Oui. Sinon j’arrêterais tout immédiatement ! Et puis, même si l’évolution globale de la société ne se fait pas toujours dans le sens que je souhaite, je me dis qu’il y a des gens qui sont attentifs – non pas à ce que je dis mais – à la vision que je défends. La noblesse du politique est aussi de savoir que parfois, on ne parle que pour quelques-uns. Il est normal qu’ils soient également représentés, et que l’on parle également pour eux. Par ailleurs, la vision des rapports entre l’homme et la science que je présente est tout aussi valide que n’importe quelle autre… Elle est argumentée, et assise sur un effort de la raison, auquel chacun peut accéder s’il le souhaite.
Autre paradoxe : vous avez à cœur de défendre le « petit », dans un haut lieu de la décision des lois : comment avez-vous découvert cette « grandeur des petitesses » ?
De façon théorique, en étudiant la philosophie et en particulier la fondation du droit : pour faire place aux faibles contre les forts. C’était déjà dans la Grèce antique un débat fréquent – à en croire Platon.
Et de façon pratique, en n’oubliant pas les difficultés rencontrées dans les lieux où j’ai grandi, et – très jeune – travaillé à rendre service aux autres. Cette réflexion et cette expérience m’ont sans cesse guidé.
La bioéthique participe-t-elle selon vous de la politique de civilisation que notre Président a appelée de ses vœux le 20 décembre dernier au Vatican ?
Oui elle le devrait, même si je ne suis pas sûr qu’elle en fasse spontanément partie dans son esprit. Ce qui est incontestable, c’est que la bioéthique est un des lieux par excellence de la protection de l’humain, du petit, du faible. Que ce soit en lui-même (les malades, les personnes qui n’ont pas de quoi se soigner, etc.) ou en relation avec la science (clonage, congélation des embryons, etc.). De sorte que la bioéthique porte des enjeux de civilisation majeurs qui peuvent se résumer en une question : veut-on donner à la science un pouvoir illimité sur l’homme, ou l’homme doit-il garder le pouvoir sur la science ? C’est une authentique question de civilisation, qui – c’en est un des meilleurs signes – traverse toute l’histoire de l’humanité.
Vous avancez à maintes reprises l’argument de la foi dans votre réflexion.

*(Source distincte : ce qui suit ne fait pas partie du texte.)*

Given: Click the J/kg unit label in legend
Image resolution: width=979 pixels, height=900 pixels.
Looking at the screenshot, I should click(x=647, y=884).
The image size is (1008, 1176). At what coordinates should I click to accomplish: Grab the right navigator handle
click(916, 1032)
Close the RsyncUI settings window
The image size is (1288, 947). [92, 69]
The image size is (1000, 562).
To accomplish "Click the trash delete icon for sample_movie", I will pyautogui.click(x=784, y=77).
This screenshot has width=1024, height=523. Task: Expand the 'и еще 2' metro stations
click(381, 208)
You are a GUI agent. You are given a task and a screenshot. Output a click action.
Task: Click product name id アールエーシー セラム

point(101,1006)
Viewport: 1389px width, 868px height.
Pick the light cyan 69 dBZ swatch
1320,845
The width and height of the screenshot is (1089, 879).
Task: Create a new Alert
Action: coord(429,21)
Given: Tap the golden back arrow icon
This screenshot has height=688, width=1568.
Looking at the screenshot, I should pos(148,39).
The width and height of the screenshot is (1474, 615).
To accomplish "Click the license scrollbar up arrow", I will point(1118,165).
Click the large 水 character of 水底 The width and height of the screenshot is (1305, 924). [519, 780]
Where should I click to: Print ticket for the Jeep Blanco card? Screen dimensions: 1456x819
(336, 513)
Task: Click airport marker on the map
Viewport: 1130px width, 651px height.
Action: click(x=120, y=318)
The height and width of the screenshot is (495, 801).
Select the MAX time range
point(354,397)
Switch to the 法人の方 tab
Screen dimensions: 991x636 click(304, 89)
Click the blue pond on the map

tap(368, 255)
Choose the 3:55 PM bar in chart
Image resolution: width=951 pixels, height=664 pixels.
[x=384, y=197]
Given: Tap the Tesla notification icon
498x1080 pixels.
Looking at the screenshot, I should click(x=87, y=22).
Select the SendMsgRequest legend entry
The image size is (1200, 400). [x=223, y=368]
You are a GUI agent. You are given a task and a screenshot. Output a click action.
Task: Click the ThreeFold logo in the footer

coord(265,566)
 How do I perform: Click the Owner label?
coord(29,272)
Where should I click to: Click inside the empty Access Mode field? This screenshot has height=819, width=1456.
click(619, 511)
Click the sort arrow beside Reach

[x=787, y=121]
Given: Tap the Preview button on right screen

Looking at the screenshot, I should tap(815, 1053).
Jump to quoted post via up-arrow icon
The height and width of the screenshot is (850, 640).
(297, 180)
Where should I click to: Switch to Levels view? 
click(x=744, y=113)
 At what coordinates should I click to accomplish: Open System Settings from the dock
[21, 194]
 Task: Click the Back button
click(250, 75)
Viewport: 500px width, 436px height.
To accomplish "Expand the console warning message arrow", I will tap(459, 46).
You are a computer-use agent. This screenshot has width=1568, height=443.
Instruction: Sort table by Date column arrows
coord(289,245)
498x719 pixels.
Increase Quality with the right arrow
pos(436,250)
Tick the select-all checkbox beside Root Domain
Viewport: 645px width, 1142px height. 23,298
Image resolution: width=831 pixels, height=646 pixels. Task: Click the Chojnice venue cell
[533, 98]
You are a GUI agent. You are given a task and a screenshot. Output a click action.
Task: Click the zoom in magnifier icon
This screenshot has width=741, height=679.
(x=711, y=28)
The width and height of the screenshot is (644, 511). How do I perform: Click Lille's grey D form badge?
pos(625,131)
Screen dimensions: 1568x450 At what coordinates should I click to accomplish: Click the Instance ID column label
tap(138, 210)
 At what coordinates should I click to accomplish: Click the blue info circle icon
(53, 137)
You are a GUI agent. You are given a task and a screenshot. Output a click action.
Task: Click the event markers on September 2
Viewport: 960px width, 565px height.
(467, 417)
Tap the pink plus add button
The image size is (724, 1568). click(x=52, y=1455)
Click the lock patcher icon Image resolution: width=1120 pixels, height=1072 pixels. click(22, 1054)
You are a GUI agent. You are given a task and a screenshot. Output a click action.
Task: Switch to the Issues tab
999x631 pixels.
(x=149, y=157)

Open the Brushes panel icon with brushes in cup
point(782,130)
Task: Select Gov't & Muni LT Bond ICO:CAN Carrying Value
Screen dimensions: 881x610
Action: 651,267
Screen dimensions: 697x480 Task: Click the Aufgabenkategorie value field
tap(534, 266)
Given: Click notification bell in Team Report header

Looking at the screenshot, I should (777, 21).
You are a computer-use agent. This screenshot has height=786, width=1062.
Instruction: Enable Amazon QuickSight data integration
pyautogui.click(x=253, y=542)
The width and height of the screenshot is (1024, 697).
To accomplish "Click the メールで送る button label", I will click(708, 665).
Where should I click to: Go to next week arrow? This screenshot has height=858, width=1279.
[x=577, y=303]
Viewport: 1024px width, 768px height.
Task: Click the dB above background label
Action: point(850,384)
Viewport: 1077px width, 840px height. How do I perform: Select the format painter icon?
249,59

Vos visions de la bioéthique n’ont-elles pas pourtant vocation à être intelligibles pour la personne agnostique, athée, que vous côtoyez par ailleurs régulièrement dans le monde politique ?
Je crois avoir plutôt rappelé les positions des chrétiens et des autres croyants qu’utilisé des arguments de foi. Je serais d’ailleurs bien en peine de le faire, parce que les positions chrétiennes en cette matière sont très souvent de raison naturelle, même si elles peuvent trouver une assise et une résonance dans les familles spirituelles, et même si les croyants veulent légitimement intervenir dans ces questions.
Même si les publications d’origine religieuse sont nombreuses en matière de bioéthique, ces débats ne sont pas d’abord religieux : ils sont avant tout philosophiques, juridiques et scientifiques. Il importe qu’ils soient menés de la manière la plus neutrement rationnelle, pour faire converger des gens qui ne partagent pas de convictions religieuses.
Benoît XVI a publié en décembre Spe Salvi Facti Sumus. « Sauvés par l’espérance. » Cette encyclique vient concomitamment aux résultats d’une étude de l’institut « Kairos-Future fondation » hissant les jeunes Français au premier rang des pessimistes sur 17 pays. Où trouver l’espérance ?
Au Ciel ! Votre question porte sur « l’espérance ». Pas sur la joie ou le sourire, ou la décontraction. Par définition, l’espérance – cette vertu si difficile, selon Charles Péguy – ne peut se trouver que dans la relation avec Dieu : la seule qui offre une perspective de bonheur illimité, et pour tous, sans exclusion. La politique, la sphère de l’action humaine, pour essentielles qu’elles soient, ne peuvent remplacer cette relation à la transcendance. C’est ce que je crois.